Bunun hiç sonu yok. Ve başka bir kaya büyümesi de olabilir. Bu yenilenme.
FIKRA GİBİ BİR ANI
Yaklaşık iki yıl evvel Koreli dev bir oyuncak imalatçısı, yeni nesil oyuncaklarını yaratması için Arik Levy ile irtibata geçer. Uzun uçak yolculukları nedeniyle işi almaya çok istekli olmayan Levy, muhatabına sorar:
- Neden ben? Dünya çapında tanımış bir sürü Koreli tasarımcı var. Ben size ne yapabilirim ki?
- Bak, der Koreli, belki nedenini söylersem, kabul edebilirsin.
- Dinliyorum.
- Biz çocuklar için üretim yapan çok büyük bir oyuncak firmasıyız. Şimdiye kadar gördüklerinizden daha büyük. Ne yapacağımızı bilmiyorduk. Yeni nesil oyuncaklar üretmek istiyoruz. Durum böyle olunca, Budist rahiplere gittik.
Arik, anlattığı olaya ara verip ekliyor: “Herhangi bir firmanın, mesela Nestle’nin rahiplere gittiğini, “Yeni kahvemizi kime yarattıralım” diye sorduklarını düşün! Ancak Budizm öyle bir güçlü, öyle açık bir zihin hali ve dolayısıyla öyle heyecan verici ki, gidip onlara “ne yapalım?” diye sordular.
Rahiplere gittiler:
- Biz bilmiyoruz. Kime yaptırmalıyız yeni oyuncakları?

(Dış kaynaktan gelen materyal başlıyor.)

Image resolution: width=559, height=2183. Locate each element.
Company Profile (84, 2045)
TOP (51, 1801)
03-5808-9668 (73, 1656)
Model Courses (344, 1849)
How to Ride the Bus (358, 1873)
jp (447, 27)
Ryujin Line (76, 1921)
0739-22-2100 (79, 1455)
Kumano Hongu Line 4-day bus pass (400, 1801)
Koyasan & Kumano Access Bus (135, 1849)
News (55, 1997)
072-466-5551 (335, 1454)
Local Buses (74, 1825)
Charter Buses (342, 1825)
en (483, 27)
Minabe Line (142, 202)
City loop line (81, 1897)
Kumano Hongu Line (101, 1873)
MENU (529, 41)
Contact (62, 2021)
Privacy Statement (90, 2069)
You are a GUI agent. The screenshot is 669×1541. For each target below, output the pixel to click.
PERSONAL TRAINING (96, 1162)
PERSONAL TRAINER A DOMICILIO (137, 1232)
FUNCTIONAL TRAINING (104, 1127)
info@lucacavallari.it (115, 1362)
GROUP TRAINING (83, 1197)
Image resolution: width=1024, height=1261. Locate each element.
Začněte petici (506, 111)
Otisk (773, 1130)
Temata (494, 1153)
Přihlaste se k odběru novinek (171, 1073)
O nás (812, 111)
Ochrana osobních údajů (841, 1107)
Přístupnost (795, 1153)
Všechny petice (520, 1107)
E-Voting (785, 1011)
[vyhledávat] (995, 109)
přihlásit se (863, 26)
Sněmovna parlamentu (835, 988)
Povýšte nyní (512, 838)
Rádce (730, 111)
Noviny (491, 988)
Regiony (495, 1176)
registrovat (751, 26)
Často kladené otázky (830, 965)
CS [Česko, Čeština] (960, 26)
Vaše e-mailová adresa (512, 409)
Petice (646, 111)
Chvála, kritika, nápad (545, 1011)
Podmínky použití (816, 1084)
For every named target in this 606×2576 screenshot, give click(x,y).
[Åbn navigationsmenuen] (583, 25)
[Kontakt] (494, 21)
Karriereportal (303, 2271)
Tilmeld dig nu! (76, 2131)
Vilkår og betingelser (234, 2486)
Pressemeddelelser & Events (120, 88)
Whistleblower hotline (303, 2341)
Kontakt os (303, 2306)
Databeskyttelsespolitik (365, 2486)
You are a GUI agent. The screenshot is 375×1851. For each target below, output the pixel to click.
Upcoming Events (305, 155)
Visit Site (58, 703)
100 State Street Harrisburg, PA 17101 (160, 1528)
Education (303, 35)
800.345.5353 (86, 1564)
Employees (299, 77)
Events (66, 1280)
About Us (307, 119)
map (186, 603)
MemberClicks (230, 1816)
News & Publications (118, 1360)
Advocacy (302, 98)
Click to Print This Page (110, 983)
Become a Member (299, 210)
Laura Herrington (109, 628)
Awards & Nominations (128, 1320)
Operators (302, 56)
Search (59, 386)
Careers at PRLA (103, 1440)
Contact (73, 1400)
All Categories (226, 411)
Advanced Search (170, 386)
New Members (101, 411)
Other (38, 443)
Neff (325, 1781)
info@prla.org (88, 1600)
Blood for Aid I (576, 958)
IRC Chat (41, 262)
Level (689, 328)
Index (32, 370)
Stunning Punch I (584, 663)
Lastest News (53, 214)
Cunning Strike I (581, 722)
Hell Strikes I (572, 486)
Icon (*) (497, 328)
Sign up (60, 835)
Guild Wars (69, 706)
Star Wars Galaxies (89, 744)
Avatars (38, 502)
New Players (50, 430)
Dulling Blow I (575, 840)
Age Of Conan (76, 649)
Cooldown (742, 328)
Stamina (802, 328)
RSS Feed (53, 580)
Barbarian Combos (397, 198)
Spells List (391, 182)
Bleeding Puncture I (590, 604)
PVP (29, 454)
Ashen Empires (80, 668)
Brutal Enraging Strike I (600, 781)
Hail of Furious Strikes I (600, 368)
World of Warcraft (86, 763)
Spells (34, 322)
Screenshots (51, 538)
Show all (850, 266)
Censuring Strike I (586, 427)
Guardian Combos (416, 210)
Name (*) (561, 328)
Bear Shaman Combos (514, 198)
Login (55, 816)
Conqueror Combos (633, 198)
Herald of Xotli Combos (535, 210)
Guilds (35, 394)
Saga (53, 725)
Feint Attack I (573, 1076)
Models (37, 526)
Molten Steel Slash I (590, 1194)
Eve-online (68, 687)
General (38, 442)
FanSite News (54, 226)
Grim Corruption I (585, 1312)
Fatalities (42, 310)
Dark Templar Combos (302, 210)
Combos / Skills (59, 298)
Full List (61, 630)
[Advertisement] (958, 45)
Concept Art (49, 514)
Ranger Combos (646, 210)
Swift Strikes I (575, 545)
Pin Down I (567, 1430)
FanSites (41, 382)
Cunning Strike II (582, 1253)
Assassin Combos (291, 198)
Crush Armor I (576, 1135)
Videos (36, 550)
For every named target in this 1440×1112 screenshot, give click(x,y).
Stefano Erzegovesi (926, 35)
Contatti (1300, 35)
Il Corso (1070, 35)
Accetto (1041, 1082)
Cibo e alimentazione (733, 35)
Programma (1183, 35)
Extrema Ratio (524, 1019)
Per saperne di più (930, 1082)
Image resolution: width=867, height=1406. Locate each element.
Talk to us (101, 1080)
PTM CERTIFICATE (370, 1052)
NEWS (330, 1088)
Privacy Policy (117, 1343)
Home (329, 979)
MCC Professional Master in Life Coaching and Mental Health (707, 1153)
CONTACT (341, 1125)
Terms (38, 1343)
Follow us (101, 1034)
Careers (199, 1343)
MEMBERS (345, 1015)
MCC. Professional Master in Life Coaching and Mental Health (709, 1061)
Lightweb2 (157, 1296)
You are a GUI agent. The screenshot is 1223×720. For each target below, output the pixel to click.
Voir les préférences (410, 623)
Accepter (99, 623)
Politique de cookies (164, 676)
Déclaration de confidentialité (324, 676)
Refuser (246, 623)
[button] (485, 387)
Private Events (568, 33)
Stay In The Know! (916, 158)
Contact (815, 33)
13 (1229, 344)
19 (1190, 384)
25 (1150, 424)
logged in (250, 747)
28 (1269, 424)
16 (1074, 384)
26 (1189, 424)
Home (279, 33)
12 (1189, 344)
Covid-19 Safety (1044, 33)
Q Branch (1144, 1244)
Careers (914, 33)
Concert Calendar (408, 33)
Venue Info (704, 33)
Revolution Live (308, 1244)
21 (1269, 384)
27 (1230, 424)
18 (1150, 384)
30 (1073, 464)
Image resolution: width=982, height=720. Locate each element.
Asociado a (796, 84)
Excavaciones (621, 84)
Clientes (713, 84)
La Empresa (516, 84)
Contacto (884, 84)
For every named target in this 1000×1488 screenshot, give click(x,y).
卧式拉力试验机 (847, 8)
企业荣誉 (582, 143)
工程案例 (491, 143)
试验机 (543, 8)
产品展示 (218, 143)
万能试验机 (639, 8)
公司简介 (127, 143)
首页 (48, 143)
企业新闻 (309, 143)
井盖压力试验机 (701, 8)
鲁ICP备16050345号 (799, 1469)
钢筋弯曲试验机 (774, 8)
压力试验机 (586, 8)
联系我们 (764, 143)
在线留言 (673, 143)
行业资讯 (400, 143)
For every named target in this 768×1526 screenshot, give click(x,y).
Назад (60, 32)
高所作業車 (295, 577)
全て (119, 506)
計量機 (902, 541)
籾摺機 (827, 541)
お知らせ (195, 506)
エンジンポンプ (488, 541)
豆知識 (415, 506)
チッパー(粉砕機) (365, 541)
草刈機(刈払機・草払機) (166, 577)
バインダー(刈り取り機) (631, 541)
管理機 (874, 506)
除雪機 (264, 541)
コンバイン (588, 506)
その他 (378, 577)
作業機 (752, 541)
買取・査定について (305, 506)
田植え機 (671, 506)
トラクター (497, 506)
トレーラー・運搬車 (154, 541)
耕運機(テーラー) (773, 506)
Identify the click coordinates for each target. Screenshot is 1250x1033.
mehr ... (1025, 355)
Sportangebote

- İsrailli Yahudi bir tasarımcı arayın; çünkü Yahudi çocuk yetiştirme şeklinde aile birlikteliğine ve çocuklara verilen ilgi o kadar güçlü ki, bu güç yazılmamış ve bilinmeyen özel parametreler içeriyor. Bu da oyuncakların daha iyi olmasını sağlayabilir” Geri döndüklerinde tasarımcı listelerini incelediler:
-Alo, Arik?
-Evet.
-İsrailli?
-Evet.
-Yahudi?
-Evet.
-Tasarımcı?
-Evet.
-Benim adamım sizsiniz.
“Hayır diyemedim. Gerçekten çok heyecan verici bir andı.”